Though the opening minutes are excellent, a bubbly bass synth walks the rhythm up and down, carrying a variety of sounds along with it. The music gets more active, but not too busy. Throughout, the sound is purely electronic. Rhythm is supplied by sequencers. Like some of my favorite TD, it's only after listening awhile that you realize, hey, there aren't any drums here. Forget it, don't need 'em.
"Appears to Vanish" is a three-part 45-minute track, with several distinct musical movements. To start "Part 2," a really fun rhythmic sequence begins, surrounded by water and electronics. A very Jarre-like passage begins five minutes later, harkening back to the glory days of "Oxygene" and "Equinoxe." The shifting sounds and themes over the next several minutes are nothing short of fantastic, truly stellar electronic music.
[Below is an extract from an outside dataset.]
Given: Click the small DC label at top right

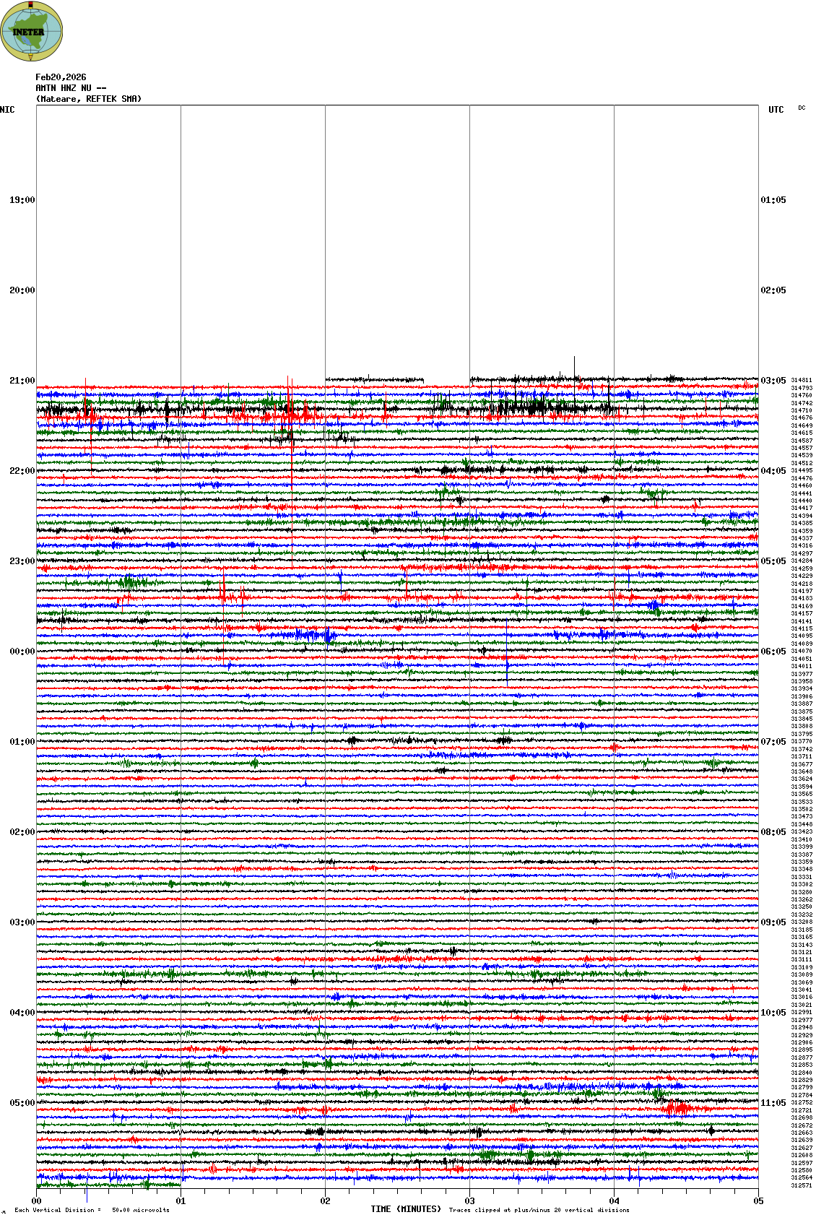Looking at the screenshot, I should tap(802, 108).
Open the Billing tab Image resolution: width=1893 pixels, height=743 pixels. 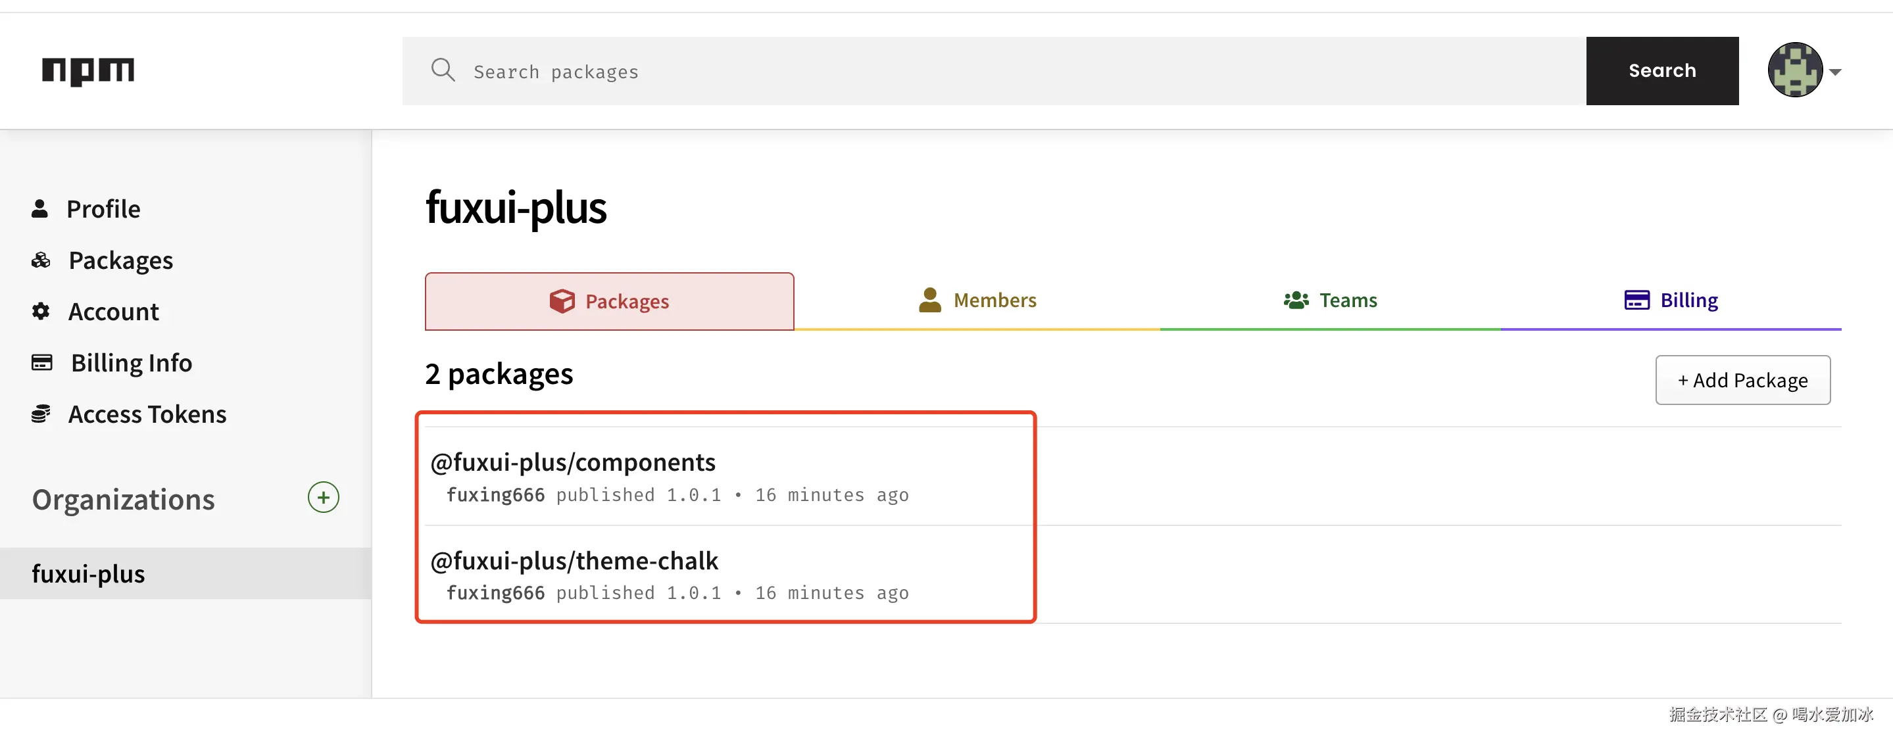[1671, 301]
The leads, the sequencing, the transitions, all deftly executed. "Part 3" begins just past the thirty-minute mark, with ominous sounding clanging bells, followed by melltron flutes. A variety of cool synths and electronics complete the remainder of this very satisfying sonic excursion.
Several tracks from that CD are combined deftly into one large electronic feast. Enjoy.
Phil Derby / Sequences magazine
During this album, Paul swerves off the beaten track and then delights you with a tour of lands and places you never new existed. The music never stays in one place for too long, and you'll be introduced to more and more interesting sights and experiences as the journey progresses. All you have to do is be a little attentive, and be open to these new experiences so that you don't miss out on all the wonderful things that will pass before you.
You will be so absorbed by this 70 minute tour, that you won't believe by the end of it that you were travelling for that long, and will be left still wanting more.
Well fortunately, there is plenty more where that came from when you're ready for it, as Paul has many more trips lined up for you. All you have to do is book.